Rita dalla Sicilia ci parla di come l’Universo abbia immadiatamente realizzato un suo intento; peccato che, ancora un pò inesperta nella tecnica, abbia ricevuto ciò che ha chiesto ma in maniera un pò troppo hard!… avrebbe potuto ottenere la stessa cosa con modi più dolci, quindi ci mette in guardia per sua esperienza personale, a stare attenti a come si chiedono le cose

Concludo con l’ultima testimonianza che ci ha lasciato Maria Carmela dal Veneto, benché ce ne siano altre, ne ho scelte solo alcune e credo che siano anche esaustive perché sono prese da svariate angolazioni e degli approcci personali dei corsisti, per i quali, ogni passo è un traguardo importante. Maria Carmela ci parla di recupero energetico e dell’essere riuscita a ricordare i sogni dopo quasi un anno di buio completo. Ci racconta anche di un piccolo intento andato a buon fine e di sincronicità:

Il nuovo corso di I Livello “Influenzare il tessuto della realtà”, avrà inizio a Febbraio 2021 per la quarta volta. Sono già aperte le iscrizioni e per chi non l’avesse ancora letto, può scandagliare l’articolo dove sono elencati tutti i punti salienti che andremmo a toccare e su cui lavoreremo per entrare a contatto con il Nagual e quindi con lo Spirito; di cui una parte essenziale è proprio l’Intento. L’iscrizione al corso va regolarizzata entro il 10 gennaio 2021, per ulteriori informazioni potete contattarmi in privato.

https://letiziaboccabellanaturopata.wordpress.com/2020/04/27/corso-di-i-livello-di-sciamanesimo-tolteco-influenzare-il-tessuto-della-realta/

Influenzare il tessuto della realtà corso

Ne “Il potere del silenzio“, Don Juan dice a Castaneda: Il potere dell’uomo è incommensurabile; la morte esiste solo perché ce la prefiggiamo fin dalla nascita. L’intento di morte può essere sospeso modificando le posizioni del punto di unione. In questo primo corso impariamo i rudimenti dell’arte consapevole di spostare a piacimento il punto di unione in conseguenza ad un atto di vero e proprio intento. Nel secondo corso invece, si inizia a specializzarsi nell’uso mirato dell’intento assieme ad un secondo modo di intentare il corpo e la sua longevità in salute, attraverso lo spostamento del punto di unione nel punto della salute. E’ infatti possibile, come diceva Don Juan a Castaneda, ritardare la vecchiaia, a patto che si sia compreso e messo in atto quotidianamente, il corollario di tecniche perché ciò avvenga attraverso il recupero energetico; e non esiste modo migliore per farlo se non quello di usare la ricapitolazione e il blocco del dialogo interno.

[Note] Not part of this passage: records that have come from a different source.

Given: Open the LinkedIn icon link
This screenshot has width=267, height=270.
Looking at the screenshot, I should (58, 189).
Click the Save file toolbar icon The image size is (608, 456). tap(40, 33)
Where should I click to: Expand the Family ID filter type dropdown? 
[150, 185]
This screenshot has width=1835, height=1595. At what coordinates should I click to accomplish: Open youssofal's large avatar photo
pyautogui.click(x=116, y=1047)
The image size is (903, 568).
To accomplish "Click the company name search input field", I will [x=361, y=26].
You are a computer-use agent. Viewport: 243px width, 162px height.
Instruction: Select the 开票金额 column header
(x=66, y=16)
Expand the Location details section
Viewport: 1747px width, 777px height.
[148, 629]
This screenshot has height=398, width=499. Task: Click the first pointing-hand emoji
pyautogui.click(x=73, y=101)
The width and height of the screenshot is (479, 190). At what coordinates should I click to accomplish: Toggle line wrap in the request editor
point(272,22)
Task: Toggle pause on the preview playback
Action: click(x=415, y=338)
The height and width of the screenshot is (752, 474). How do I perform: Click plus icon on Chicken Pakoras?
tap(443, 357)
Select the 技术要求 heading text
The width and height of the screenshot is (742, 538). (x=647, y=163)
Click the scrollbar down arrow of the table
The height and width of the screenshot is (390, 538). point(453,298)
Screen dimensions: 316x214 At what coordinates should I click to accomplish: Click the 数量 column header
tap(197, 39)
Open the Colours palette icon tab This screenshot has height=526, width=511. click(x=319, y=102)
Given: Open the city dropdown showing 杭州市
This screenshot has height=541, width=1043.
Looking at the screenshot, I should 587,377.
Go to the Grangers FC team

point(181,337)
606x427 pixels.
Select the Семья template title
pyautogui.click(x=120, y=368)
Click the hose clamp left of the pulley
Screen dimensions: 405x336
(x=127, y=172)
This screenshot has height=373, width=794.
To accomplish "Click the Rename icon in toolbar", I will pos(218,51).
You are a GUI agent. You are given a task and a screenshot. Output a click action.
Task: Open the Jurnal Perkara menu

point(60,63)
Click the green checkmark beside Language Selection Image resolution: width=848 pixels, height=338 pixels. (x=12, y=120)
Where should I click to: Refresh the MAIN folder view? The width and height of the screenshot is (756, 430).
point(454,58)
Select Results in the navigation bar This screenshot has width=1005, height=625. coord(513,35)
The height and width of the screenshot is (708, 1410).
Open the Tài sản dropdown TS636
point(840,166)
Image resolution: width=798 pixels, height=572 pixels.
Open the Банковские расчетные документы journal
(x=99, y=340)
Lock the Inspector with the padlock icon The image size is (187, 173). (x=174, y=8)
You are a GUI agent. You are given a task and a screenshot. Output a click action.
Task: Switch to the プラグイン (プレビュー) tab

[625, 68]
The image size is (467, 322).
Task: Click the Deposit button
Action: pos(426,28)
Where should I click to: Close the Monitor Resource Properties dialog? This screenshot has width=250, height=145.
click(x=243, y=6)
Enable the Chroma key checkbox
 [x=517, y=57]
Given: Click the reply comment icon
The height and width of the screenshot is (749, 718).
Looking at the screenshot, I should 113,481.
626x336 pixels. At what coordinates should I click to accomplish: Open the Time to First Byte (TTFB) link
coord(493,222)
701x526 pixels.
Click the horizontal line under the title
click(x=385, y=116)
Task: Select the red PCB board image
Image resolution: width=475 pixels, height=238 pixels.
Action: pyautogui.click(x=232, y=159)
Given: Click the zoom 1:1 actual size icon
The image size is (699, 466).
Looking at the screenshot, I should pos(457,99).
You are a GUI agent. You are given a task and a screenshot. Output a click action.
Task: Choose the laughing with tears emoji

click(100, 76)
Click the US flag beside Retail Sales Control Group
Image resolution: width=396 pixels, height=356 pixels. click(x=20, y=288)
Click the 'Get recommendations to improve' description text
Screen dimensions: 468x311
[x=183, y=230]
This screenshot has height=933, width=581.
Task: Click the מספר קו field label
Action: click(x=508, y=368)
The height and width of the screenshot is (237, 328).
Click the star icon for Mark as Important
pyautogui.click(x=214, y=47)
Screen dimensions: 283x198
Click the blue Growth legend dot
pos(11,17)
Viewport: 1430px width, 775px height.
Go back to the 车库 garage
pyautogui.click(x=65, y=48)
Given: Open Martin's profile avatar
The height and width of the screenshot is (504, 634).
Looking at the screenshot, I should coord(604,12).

C’è un ultimo punto sul quale mi voglio soffermare per farvi riflettere sul perché certe persone ottengano di più e certe di meno; in buona sostanza il punto è solo uno. Chi è dotato di un maggior intento inflessibile riesce meglio e nel minor tempo ad influenzare il tessuto della realtà. Nel primo corso, molte delle tecniche che sono volte a recuperare energia, servono anche ad alimentare il proprio intento. L’energia è il carburante e l’intento è il veicolo, l’una senza l’altro non porta a niente. Se si recupera energia ma la si lascia viaggiare a briglia sciolta, senza una direzione, senza uno scopo, essa si disperde nuovamente e ci si ritrova punto e a capo. Il veicolo, cioè l’intento, senza energia è debole e poco conclusivo, privo di forza, inefficace: privo di potere personale. Il potere personale si accumula mano mano che il centro energetico delle decisioni si compatta attraverso il recupero dell’energia presa nel nostro passato attraverso la ricapitolazione e dai passi magici. Nel corso di primo livello verranno insegnati anche quelli,  in modo che l’energia dispersa nelle interazioni esistenziali e che si è depositata sulla periferia estrema del bozzolo, torni ai centri vitali e agli organi vitali.  Vi lascio con un’altra splendida chicca di Don Juan, presa anche questa dal Potere del silenzio: ” La connessione che l’uomo comune ha con l’intento è sostanzialmente morta, e il guerriero comincia quindi con un legame inutile, perché non reagisce di sua propria volontà. Per infondere nuova vita a tale legame, il guerriero ha bisogno di uno scopo rigoroso, determinato: un particolare stato della mente detto intento inflessibile“.